On June 9, the Devkota family had taken him to Boharagaun in Palungtar Municipality-4, Gorkha, as the ailing doctor had wished to visit his birthplace.
Since then he had been receiving care at the National Institute of Neurological and Allied Sciences, also known as Neuro Hospital, that Dr Devkota had founded.
He is also known for expanding neurological health care at Bir Hospital, where he started the Neurosurgery Department for the benefit of the general public. His colleagues remember Dr Devkota as a dedicated professional and someone who could deliver even with limited resources. Dr Pawan Kumar Sultania, who worked with Dr Devkota for nearly 20 years, said he was a great leader with capability to deliver under difficult circumstances.

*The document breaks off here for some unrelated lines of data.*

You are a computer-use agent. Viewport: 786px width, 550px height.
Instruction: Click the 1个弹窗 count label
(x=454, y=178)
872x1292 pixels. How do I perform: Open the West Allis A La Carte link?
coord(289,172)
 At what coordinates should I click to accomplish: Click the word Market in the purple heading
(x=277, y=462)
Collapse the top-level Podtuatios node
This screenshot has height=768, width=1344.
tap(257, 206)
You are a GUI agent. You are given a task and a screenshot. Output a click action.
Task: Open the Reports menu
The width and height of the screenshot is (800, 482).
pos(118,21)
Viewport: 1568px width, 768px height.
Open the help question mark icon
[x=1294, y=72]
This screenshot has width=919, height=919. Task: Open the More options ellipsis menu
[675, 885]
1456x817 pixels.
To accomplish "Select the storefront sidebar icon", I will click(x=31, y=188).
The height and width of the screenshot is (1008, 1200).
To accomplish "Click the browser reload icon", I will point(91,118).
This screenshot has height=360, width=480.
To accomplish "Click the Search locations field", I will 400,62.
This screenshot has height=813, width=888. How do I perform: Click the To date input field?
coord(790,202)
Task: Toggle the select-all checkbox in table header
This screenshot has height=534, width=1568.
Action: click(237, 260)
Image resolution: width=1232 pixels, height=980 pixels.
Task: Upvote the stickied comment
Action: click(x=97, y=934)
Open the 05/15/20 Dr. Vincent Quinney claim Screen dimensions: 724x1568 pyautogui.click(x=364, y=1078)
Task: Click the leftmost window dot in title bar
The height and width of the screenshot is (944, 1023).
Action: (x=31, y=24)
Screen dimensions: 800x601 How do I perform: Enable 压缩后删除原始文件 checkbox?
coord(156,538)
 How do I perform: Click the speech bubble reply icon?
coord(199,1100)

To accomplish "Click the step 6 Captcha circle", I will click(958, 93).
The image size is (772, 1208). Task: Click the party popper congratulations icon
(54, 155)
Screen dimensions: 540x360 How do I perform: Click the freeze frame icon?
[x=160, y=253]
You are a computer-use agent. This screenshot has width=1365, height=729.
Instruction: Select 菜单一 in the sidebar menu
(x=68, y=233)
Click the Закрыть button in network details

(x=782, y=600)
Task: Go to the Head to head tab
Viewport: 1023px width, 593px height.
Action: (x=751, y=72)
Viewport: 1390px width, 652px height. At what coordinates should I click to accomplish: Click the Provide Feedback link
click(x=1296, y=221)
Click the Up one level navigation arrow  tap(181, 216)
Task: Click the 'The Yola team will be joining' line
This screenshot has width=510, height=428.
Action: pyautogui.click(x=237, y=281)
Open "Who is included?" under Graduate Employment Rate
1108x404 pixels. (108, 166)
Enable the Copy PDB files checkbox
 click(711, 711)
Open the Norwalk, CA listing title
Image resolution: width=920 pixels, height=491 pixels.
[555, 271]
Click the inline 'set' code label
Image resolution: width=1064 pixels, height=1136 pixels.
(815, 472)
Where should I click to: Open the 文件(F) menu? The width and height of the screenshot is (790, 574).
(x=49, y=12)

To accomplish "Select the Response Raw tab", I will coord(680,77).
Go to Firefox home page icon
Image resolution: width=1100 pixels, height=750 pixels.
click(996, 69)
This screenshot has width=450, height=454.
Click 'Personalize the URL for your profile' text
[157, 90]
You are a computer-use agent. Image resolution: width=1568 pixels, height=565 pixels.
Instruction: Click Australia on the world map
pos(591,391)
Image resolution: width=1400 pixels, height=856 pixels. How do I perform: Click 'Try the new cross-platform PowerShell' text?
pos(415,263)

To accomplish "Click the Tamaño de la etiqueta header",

“Dr Devkota and his team, which included me, worked very hard to sustain the Neurosurgery Department at Bir Hospital, despite poor support from the government,” said Dr Sultania, adding that the department benefited common people visiting a government hospital.
Devkota was appointed the health minister during the royal regime of Gyanendra Shah in 2002. As the health minister, he transformed Bir Hospital into the National Academy of Medical Sciences.
After completing MBBS from Assam Medical College in India, Devkota returned to Nepal in 1978 before beginning his training at the Glasgow Institute of Neuroscience, UK, in 1983.
In his 34-year career as a neurosurgeon, he performed over 25,000 successful surgeries. As minister, he oversaw a number of important health reforms.
Dr Devkota had operated on Crown Prince Dipendra Shah following the palace massacre of June, 2001. The neurosurgeon had told media that the royal’s brain sustained massive damage as a bullet had passed through it. The incident that swept Nepalis emotionally for the deaths of the king, the queen, the crown prince and other royals was also controversial for its motive and the force behind it. Dr Devkota had often been asked about the incident and, in particular, if Dipendra was indeed responsible for killing his own parents and his kin as the royal probe commission had charged him with.
According to the hospital, Dr Devkota’s mortal remains will remain on its premises from 8am to 1pm on Tuesday for final tributes. He is survived by his wife Dr Madhu Dixit Devkota and three daughters Medha, Basudha and Manjari.